The data below holds a line containing "Task: Select the 595 y-axis label" and a line containing "Click the half-star"; please quote exactly those two lines and every line between them, and nothing else.

(Saved data entries)
^^^^^^^^^^^^^^^^

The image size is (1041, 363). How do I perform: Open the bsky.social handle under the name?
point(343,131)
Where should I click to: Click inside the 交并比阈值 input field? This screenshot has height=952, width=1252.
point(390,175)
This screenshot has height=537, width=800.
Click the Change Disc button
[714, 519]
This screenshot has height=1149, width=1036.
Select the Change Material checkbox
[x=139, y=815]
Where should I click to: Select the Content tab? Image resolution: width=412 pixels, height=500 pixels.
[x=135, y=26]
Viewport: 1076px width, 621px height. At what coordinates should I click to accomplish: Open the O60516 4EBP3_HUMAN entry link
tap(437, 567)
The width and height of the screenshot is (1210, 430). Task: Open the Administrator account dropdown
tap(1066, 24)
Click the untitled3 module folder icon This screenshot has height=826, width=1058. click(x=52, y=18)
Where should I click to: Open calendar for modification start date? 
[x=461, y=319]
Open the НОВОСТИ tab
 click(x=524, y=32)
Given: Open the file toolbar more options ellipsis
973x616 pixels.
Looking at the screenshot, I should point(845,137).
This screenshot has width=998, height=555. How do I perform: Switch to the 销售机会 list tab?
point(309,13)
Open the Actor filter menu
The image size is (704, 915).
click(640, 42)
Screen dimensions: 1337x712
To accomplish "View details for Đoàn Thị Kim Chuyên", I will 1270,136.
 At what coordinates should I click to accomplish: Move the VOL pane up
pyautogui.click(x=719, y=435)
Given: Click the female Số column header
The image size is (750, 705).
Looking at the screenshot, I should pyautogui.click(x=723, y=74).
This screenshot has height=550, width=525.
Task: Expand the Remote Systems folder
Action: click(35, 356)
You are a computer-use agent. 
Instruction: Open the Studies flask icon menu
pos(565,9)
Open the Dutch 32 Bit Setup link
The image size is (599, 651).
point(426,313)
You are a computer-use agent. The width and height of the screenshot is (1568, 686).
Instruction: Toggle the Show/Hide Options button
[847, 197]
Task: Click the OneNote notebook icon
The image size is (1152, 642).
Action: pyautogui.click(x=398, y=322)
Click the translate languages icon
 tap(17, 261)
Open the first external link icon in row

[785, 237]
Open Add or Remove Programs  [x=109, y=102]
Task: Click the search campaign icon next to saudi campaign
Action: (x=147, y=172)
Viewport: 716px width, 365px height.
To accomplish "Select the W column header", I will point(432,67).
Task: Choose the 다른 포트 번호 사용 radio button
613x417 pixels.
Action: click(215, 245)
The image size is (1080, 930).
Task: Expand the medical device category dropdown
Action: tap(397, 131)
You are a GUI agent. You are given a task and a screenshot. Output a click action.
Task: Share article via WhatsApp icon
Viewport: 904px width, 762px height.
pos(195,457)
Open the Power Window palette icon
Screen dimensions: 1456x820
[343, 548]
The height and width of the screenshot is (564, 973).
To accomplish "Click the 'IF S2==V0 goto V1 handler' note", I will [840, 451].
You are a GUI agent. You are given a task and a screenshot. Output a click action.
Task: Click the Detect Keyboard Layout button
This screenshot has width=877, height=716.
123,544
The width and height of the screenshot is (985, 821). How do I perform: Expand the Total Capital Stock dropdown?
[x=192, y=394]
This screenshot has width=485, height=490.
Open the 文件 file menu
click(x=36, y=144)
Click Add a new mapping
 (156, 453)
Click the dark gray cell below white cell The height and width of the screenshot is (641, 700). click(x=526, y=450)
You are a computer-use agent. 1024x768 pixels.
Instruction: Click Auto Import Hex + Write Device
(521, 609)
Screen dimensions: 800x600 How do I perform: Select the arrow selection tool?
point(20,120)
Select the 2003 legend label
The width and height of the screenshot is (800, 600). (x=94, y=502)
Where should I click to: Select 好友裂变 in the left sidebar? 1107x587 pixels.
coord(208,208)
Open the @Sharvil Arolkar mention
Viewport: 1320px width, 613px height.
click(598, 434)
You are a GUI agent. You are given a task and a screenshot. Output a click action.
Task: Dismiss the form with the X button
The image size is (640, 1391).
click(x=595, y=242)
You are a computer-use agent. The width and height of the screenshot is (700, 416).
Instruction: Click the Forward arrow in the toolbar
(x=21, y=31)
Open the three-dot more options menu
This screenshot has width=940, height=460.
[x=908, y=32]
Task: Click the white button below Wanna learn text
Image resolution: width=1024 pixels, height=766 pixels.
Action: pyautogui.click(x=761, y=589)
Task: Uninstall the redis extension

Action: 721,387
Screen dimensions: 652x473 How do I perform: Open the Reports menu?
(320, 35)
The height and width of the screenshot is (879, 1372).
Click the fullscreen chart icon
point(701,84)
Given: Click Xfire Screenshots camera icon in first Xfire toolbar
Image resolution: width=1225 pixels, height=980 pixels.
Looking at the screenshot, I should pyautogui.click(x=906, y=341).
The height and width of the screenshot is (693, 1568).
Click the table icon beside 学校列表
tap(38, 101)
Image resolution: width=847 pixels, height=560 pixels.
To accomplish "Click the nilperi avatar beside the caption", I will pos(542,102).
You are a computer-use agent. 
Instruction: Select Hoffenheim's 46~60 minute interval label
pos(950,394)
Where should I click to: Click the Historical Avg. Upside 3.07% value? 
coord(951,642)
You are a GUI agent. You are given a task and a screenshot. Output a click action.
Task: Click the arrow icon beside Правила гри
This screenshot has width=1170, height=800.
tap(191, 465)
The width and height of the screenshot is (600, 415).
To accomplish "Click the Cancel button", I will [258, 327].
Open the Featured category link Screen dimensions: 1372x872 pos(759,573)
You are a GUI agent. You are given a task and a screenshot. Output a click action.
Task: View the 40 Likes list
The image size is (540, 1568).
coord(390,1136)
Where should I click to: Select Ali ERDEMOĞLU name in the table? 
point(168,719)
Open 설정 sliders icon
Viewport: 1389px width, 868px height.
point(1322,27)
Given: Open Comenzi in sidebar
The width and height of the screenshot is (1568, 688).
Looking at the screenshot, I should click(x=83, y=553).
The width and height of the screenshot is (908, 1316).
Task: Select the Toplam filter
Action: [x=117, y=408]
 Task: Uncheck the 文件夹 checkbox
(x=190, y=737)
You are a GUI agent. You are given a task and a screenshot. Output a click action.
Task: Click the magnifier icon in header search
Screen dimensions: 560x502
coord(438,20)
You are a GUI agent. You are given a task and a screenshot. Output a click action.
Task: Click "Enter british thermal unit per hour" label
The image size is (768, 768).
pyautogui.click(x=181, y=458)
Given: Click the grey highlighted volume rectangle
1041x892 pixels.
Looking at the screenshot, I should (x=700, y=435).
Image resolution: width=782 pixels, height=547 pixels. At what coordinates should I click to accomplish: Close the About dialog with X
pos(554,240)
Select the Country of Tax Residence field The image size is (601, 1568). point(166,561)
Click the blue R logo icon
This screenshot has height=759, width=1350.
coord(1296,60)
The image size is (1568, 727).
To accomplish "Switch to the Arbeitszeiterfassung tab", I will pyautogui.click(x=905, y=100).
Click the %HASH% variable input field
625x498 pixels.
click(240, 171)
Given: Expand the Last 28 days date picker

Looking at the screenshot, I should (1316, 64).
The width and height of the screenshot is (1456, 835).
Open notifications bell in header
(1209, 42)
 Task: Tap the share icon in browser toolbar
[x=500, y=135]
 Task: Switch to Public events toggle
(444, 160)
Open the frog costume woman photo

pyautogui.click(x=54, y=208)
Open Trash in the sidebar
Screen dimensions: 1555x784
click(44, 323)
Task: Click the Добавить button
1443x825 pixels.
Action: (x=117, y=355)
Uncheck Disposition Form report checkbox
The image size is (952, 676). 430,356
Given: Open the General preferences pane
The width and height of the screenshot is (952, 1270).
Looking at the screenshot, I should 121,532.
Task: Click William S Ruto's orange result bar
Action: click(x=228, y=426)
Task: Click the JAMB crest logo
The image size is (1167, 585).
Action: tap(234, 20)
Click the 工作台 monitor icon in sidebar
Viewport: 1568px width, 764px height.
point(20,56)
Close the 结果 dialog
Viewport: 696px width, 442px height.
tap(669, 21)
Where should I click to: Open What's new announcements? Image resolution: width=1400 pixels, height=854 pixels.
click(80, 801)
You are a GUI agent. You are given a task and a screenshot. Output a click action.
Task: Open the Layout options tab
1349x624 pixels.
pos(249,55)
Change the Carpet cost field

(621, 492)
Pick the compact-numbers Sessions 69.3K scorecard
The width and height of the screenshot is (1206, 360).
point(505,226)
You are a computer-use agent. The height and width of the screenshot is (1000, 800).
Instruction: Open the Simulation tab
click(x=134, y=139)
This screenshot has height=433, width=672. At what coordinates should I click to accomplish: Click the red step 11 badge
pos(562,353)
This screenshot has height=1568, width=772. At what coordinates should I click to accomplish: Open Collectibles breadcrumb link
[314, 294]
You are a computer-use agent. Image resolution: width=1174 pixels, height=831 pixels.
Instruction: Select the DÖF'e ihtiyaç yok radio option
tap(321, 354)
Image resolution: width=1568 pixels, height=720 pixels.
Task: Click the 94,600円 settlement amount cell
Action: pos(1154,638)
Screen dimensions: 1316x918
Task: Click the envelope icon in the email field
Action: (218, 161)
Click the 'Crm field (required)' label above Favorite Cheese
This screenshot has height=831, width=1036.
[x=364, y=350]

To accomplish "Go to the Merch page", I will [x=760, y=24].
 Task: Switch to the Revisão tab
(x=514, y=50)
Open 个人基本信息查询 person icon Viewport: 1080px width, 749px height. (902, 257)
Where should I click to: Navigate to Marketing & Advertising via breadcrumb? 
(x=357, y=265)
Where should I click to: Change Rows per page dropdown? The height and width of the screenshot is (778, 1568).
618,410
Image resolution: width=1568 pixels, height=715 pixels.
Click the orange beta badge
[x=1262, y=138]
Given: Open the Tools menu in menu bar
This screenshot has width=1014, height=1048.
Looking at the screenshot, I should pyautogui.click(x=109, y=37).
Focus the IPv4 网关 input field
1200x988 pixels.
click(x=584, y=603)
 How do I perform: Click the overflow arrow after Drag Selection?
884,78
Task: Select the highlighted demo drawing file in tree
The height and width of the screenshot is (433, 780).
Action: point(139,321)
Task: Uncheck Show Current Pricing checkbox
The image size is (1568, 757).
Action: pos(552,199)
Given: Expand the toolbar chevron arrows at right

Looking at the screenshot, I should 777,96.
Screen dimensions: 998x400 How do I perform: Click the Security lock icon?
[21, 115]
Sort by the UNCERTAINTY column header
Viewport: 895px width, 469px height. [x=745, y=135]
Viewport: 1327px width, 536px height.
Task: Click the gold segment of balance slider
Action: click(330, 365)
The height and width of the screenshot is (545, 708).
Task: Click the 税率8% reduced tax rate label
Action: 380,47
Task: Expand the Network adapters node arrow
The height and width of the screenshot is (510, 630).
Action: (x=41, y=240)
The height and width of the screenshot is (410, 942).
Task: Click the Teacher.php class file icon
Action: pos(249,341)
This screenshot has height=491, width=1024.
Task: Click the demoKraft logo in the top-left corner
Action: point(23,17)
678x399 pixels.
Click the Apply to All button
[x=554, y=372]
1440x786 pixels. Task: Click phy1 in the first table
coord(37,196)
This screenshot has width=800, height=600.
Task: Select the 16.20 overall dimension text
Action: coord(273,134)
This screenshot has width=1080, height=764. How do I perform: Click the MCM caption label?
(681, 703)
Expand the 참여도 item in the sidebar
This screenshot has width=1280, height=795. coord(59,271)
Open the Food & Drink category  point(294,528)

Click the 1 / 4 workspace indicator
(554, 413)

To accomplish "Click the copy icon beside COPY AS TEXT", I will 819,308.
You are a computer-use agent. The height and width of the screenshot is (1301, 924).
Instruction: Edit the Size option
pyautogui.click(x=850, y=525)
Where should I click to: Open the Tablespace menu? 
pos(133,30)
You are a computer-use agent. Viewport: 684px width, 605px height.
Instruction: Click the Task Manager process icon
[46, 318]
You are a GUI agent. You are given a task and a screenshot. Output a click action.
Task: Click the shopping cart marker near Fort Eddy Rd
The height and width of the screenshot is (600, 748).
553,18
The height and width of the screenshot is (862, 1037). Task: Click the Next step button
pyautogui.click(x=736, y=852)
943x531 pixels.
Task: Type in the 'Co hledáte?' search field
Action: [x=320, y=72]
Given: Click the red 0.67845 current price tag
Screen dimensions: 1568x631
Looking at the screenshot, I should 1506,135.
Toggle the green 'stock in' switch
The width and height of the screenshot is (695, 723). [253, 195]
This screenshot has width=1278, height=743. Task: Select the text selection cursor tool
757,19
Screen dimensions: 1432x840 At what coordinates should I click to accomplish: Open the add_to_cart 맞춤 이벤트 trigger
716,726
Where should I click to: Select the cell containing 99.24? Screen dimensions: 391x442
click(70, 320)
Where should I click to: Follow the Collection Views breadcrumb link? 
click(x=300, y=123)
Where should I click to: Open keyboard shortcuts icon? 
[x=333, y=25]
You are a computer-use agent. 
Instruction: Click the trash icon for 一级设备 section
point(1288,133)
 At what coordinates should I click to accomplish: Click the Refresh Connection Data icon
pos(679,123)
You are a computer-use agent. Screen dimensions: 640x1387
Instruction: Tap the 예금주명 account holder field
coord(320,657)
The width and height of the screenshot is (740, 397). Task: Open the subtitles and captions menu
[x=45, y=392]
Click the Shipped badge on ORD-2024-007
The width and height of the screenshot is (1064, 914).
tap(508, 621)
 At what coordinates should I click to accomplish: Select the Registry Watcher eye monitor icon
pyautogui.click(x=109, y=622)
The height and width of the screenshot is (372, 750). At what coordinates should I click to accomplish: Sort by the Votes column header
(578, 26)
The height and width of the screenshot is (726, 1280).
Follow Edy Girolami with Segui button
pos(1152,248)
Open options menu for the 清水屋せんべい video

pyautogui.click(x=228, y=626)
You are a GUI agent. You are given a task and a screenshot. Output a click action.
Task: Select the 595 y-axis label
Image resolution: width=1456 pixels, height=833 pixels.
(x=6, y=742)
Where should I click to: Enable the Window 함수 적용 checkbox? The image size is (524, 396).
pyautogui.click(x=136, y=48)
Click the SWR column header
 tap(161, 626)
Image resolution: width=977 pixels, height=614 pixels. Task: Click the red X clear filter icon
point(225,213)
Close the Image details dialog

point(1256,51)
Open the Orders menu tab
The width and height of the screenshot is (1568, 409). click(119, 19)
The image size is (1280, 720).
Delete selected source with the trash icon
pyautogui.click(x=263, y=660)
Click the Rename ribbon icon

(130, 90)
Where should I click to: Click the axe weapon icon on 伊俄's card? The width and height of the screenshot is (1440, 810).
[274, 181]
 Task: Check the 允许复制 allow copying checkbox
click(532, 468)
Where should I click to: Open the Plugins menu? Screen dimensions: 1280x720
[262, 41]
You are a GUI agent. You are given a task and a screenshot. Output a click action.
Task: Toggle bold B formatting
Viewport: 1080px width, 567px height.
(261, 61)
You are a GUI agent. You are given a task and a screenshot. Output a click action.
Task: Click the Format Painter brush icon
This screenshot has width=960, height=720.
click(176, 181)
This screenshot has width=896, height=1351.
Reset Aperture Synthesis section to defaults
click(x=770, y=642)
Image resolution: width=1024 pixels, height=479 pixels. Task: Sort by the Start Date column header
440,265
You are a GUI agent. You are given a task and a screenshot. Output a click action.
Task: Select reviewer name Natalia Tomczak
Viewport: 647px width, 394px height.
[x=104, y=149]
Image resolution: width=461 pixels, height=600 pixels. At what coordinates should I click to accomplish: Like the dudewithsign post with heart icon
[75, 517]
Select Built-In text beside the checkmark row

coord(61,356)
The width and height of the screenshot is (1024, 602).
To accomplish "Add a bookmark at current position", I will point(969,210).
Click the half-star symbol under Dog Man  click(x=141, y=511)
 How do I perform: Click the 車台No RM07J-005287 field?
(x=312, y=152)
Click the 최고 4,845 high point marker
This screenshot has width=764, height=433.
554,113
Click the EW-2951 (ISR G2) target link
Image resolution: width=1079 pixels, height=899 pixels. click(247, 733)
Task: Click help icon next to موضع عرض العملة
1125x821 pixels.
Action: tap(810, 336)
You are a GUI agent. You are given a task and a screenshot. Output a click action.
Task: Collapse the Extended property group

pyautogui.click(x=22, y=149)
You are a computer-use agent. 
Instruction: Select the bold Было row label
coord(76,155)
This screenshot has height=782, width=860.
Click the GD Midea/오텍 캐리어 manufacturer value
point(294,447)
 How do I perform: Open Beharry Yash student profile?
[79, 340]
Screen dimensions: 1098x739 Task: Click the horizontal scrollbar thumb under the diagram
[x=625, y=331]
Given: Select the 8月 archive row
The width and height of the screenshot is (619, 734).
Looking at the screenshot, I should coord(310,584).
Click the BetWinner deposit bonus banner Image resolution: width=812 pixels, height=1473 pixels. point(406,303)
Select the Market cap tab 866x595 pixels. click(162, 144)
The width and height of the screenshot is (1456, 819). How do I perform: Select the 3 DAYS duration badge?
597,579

^^^^^^^^^^^^^^^^

▸ **EXPECTED ANSWER**
Task: Select the 595 y-axis label
Image resolution: width=1456 pixels, height=833 pixels.
(x=6, y=742)
Where should I click to: Enable the Window 함수 적용 checkbox? The image size is (524, 396).
pyautogui.click(x=136, y=48)
Click the SWR column header
 tap(161, 626)
Image resolution: width=977 pixels, height=614 pixels. Task: Click the red X clear filter icon
point(225,213)
Close the Image details dialog

point(1256,51)
Open the Orders menu tab
The width and height of the screenshot is (1568, 409). click(119, 19)
The image size is (1280, 720).
Delete selected source with the trash icon
pyautogui.click(x=263, y=660)
Click the Rename ribbon icon

(130, 90)
Where should I click to: Click the axe weapon icon on 伊俄's card? The width and height of the screenshot is (1440, 810).
[274, 181]
 Task: Check the 允许复制 allow copying checkbox
click(532, 468)
Where should I click to: Open the Plugins menu? Screen dimensions: 1280x720
[262, 41]
You are a GUI agent. You are given a task and a screenshot. Output a click action.
Task: Toggle bold B formatting
Viewport: 1080px width, 567px height.
(261, 61)
You are a GUI agent. You are given a task and a screenshot. Output a click action.
Task: Click the Format Painter brush icon
This screenshot has width=960, height=720.
click(176, 181)
This screenshot has width=896, height=1351.
Reset Aperture Synthesis section to defaults
click(x=770, y=642)
Image resolution: width=1024 pixels, height=479 pixels. Task: Sort by the Start Date column header
440,265
You are a GUI agent. You are given a task and a screenshot. Output a click action.
Task: Select reviewer name Natalia Tomczak
Viewport: 647px width, 394px height.
[x=104, y=149]
Image resolution: width=461 pixels, height=600 pixels. At what coordinates should I click to accomplish: Like the dudewithsign post with heart icon
[75, 517]
Select Built-In text beside the checkmark row

coord(61,356)
The width and height of the screenshot is (1024, 602).
To accomplish "Add a bookmark at current position", I will point(969,210).
Click the half-star symbol under Dog Man  click(x=141, y=511)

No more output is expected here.